Yes. Squarespace provides a dedicated request form for representatives or executors of a deceased site owner. After review, Squarespace grants access, allowing you to either update billing to keep the site running or cancel the subscription and connected domains.
What's the difference between WordPress.com and self-hosted WordPress after someone dies?
WordPress.com works like a typical online account with no dedicated deceased-user process, requiring general support contact with proof of death. Self-hosted WordPress has no account layer at all — whoever controls the hosting account and site admin login controls the site, making it more dependent on documented hosting credentials than on any WordPress-specific process.
Can I transfer website ownership without adding the new owner first?
Usually not. Most platforms, including Squarespace, require the new owner to already be an existing contributor or administrator on the site before a full ownership transfer can be initiated. This is why adding a trusted co-administrator in advance matters more than trying to arrange it after a death.
What happens to a website if hosting fees stop being paid after death?
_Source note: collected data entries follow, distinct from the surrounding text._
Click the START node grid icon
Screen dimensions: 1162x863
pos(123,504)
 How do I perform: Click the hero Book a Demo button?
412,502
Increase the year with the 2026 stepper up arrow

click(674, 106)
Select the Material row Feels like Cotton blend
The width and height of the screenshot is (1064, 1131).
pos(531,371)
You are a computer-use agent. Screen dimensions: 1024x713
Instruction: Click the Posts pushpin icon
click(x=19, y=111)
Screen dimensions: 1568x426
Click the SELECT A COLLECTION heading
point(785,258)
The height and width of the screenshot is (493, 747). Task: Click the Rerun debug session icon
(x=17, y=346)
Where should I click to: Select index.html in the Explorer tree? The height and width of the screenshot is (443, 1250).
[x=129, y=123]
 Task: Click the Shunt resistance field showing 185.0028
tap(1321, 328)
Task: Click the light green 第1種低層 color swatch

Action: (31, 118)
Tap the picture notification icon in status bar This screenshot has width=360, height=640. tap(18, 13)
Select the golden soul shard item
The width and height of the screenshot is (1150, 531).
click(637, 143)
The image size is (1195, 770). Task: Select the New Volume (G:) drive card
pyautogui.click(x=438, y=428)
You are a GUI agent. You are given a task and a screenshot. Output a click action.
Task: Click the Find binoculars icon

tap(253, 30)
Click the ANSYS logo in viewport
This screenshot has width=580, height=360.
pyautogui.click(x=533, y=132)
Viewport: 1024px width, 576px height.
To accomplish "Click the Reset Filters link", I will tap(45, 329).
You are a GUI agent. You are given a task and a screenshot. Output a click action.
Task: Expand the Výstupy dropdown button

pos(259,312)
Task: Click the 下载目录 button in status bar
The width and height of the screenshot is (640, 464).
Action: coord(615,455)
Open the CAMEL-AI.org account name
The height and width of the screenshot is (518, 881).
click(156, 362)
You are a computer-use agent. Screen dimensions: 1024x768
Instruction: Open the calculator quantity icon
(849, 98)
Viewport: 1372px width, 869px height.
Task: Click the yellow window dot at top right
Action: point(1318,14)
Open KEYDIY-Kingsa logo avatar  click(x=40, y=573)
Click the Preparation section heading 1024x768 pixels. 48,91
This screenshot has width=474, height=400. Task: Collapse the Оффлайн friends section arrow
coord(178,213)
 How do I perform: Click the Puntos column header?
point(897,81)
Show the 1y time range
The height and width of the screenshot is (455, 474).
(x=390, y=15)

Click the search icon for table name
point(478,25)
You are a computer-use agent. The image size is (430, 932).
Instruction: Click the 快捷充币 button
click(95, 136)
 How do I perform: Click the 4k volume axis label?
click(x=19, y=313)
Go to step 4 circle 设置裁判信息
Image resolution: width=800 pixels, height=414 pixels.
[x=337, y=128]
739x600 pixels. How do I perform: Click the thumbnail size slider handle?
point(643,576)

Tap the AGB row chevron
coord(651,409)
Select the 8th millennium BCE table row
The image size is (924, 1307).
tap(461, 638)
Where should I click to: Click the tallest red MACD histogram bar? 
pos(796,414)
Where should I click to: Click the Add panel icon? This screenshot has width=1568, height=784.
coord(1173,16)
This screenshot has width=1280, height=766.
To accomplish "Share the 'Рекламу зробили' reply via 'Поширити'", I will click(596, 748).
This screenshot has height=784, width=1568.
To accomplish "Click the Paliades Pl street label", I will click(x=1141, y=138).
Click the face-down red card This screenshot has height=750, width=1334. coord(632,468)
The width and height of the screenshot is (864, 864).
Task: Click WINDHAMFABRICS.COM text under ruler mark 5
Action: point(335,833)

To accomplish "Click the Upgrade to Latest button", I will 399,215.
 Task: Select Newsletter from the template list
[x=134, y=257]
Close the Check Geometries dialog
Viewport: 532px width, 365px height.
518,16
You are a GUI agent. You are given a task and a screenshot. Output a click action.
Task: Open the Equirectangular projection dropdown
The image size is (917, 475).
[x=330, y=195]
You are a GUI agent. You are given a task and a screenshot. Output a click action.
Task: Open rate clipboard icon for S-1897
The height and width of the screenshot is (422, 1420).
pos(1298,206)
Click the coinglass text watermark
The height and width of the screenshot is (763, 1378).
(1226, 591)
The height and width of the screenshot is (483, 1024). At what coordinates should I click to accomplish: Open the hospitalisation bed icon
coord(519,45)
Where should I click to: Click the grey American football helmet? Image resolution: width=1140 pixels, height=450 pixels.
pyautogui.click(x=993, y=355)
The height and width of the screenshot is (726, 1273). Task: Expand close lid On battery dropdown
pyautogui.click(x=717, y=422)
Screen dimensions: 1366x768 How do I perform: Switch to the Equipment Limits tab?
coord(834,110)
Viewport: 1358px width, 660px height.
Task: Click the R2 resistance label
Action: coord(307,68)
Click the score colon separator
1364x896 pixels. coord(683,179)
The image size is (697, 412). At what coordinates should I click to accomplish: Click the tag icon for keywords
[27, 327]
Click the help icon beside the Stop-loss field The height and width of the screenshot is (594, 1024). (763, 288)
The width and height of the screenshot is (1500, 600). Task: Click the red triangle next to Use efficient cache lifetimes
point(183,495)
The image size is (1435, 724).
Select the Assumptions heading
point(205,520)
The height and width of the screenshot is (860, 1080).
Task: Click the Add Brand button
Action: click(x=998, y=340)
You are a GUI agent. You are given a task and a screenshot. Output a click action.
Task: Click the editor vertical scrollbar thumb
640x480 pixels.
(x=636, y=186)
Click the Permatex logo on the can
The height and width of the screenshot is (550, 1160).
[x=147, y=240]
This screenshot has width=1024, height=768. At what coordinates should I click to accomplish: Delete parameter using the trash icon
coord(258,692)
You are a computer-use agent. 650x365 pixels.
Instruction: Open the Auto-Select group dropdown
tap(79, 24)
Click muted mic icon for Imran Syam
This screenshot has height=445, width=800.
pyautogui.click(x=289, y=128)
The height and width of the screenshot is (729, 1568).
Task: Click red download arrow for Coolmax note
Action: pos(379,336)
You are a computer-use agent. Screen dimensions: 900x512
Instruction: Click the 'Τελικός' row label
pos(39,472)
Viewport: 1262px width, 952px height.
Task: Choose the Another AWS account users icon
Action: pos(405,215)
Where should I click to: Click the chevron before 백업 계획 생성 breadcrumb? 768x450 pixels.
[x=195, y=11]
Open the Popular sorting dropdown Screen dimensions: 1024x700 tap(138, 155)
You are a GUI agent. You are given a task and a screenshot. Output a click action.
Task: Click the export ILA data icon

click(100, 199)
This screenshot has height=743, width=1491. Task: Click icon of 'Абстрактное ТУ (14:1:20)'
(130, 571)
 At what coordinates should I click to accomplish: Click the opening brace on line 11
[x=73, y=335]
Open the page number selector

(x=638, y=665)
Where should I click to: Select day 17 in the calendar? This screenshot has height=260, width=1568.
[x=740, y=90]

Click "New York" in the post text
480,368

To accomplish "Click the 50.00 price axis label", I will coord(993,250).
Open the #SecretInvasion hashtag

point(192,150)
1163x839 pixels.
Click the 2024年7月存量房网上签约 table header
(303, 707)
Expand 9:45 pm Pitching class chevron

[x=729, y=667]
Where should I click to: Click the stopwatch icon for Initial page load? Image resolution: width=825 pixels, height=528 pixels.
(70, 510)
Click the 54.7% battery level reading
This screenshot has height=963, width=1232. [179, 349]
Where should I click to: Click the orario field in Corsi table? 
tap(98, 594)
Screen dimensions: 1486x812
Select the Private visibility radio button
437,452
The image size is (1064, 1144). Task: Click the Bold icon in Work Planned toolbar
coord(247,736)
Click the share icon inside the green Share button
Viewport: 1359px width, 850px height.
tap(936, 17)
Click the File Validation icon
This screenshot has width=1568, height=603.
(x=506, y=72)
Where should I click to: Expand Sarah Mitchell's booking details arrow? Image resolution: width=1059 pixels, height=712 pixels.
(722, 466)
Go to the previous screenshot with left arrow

Most hosts suspend the site after a grace period of non-payment, then eventually delete the account and its data if the situation isn't resolved. Without a backup stored elsewhere, this typically means permanent loss of the site's content.
Does income from a website need to be reported as part of an estate?
Yes. If a site generates revenue through ads, affiliates, subscriptions, or sales, that income generally needs to be tracked and reported during estate administration, and selling the site or domain can trigger capital gains considerations. Consulting an estate attorney or tax professional is advisable for any income-generating site, particularly one with multiple revenue streams.
What happens to a website's email addresses (like contact@yoursite.com) after death?
This depends on where the email is hosted — often through the same hosting provider or a service like Google Workspace tied to the domain. These follow the same general account-recovery process as the hosting account itself, and should be included in the same documentation and succession planning as the website and domain.